── Input for this task ──
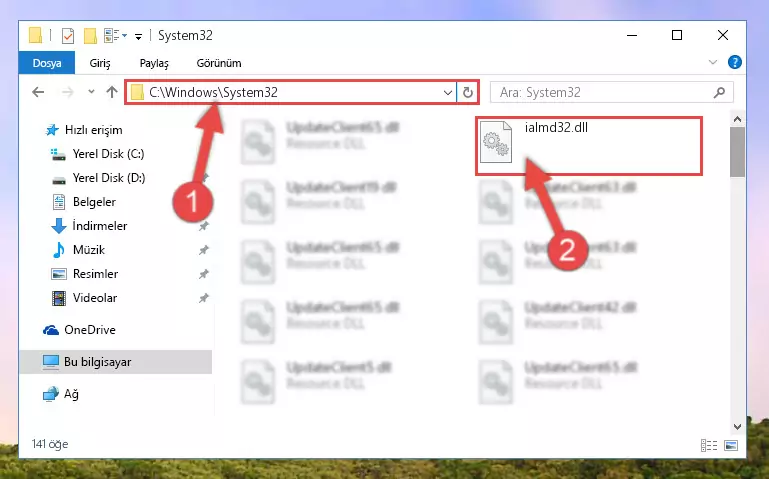Screen dimensions: 769x479
Task: Click the Properties quick access icon
Action: point(68,36)
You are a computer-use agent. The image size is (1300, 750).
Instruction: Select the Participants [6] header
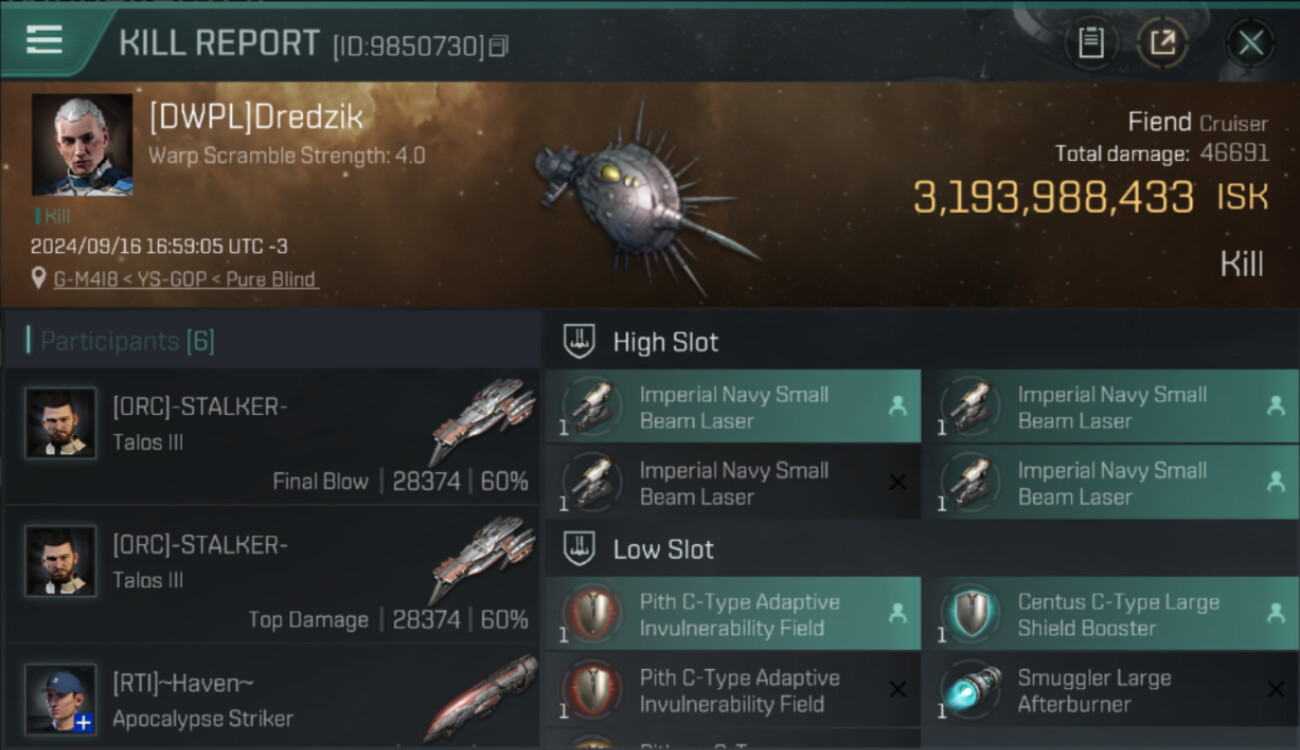tap(127, 341)
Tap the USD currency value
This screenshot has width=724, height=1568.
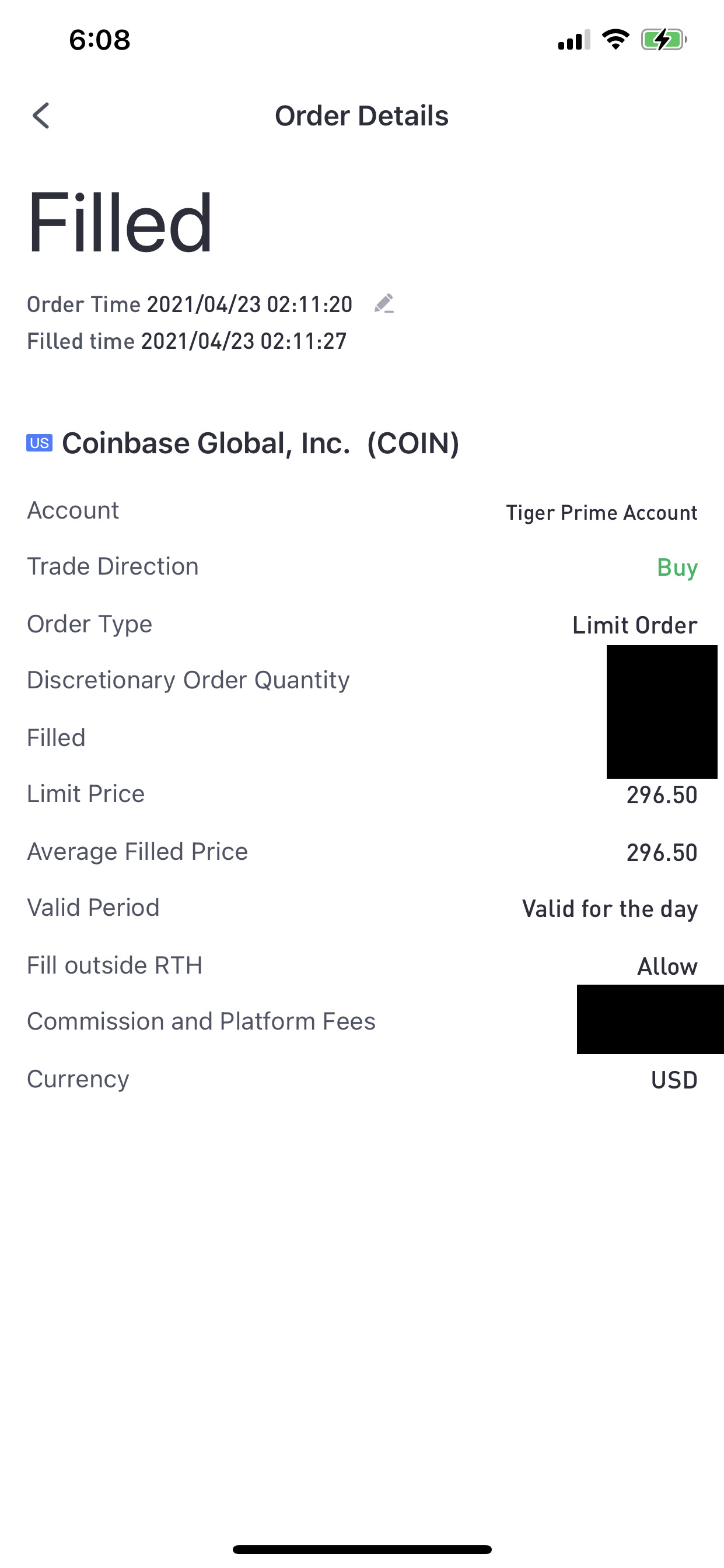(x=674, y=1080)
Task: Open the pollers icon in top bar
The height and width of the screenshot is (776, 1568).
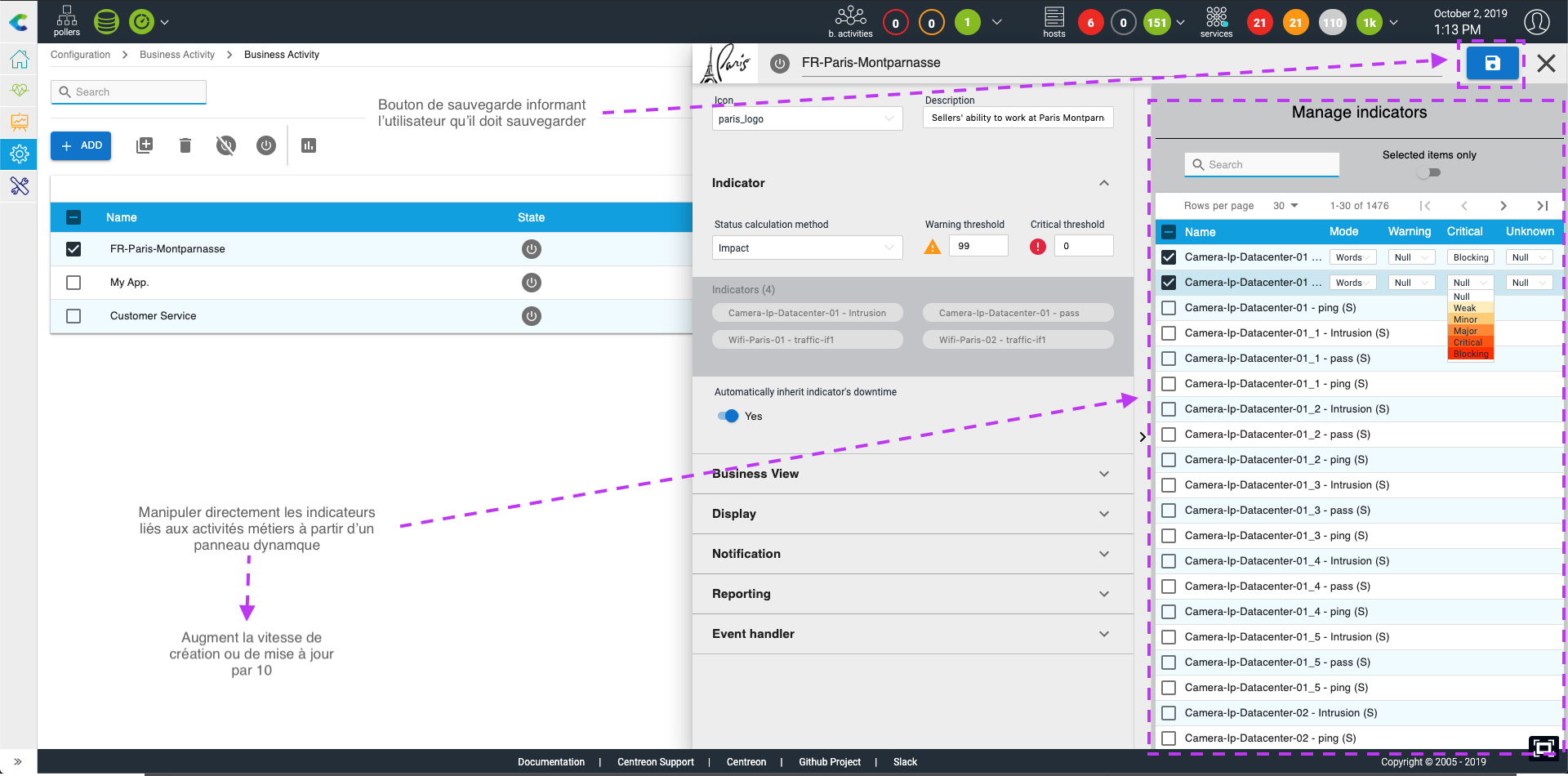Action: tap(67, 21)
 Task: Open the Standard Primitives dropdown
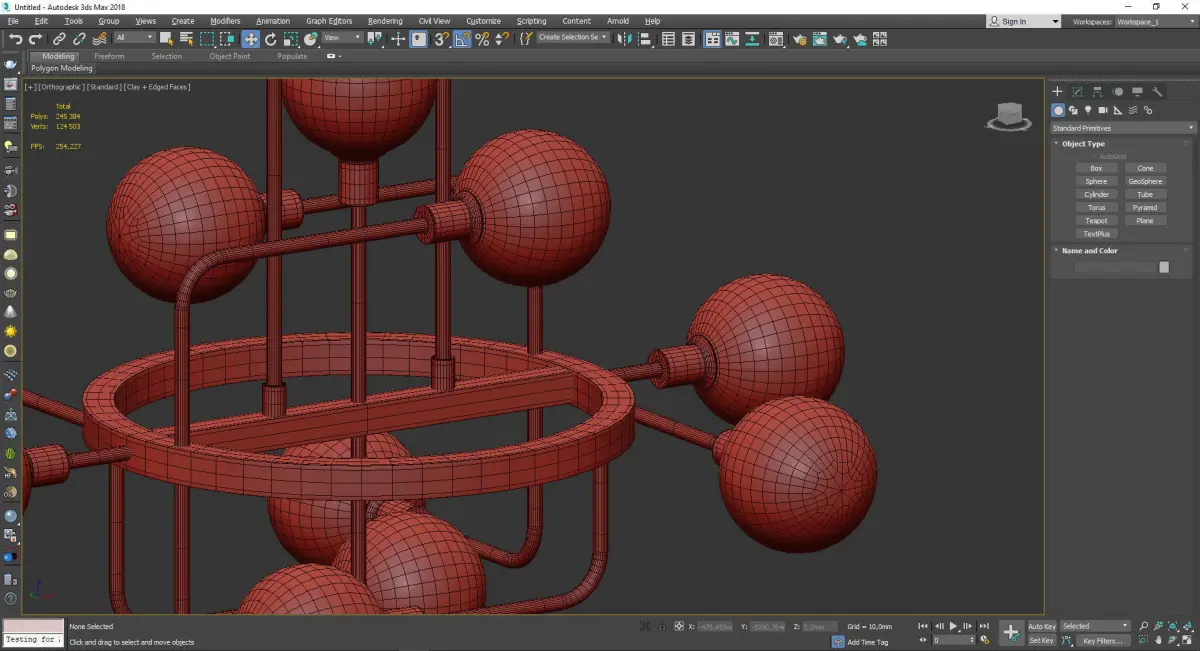click(1122, 128)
───
Task to complete. Return every line of the records above verbatim, omitting the pictures.

Full solution.
Screen dimensions: 769x479
Task: Click the Properties quick access icon
Action: point(68,36)
You are a computer-use agent. The image size is (1300, 750).
Instruction: Select the Participants [6] header
tap(127, 341)
Tap the USD currency value
This screenshot has width=724, height=1568.
(x=674, y=1080)
Task: Open the pollers icon in top bar
The height and width of the screenshot is (776, 1568).
Action: tap(67, 21)
 Task: Open the Standard Primitives dropdown
click(1122, 128)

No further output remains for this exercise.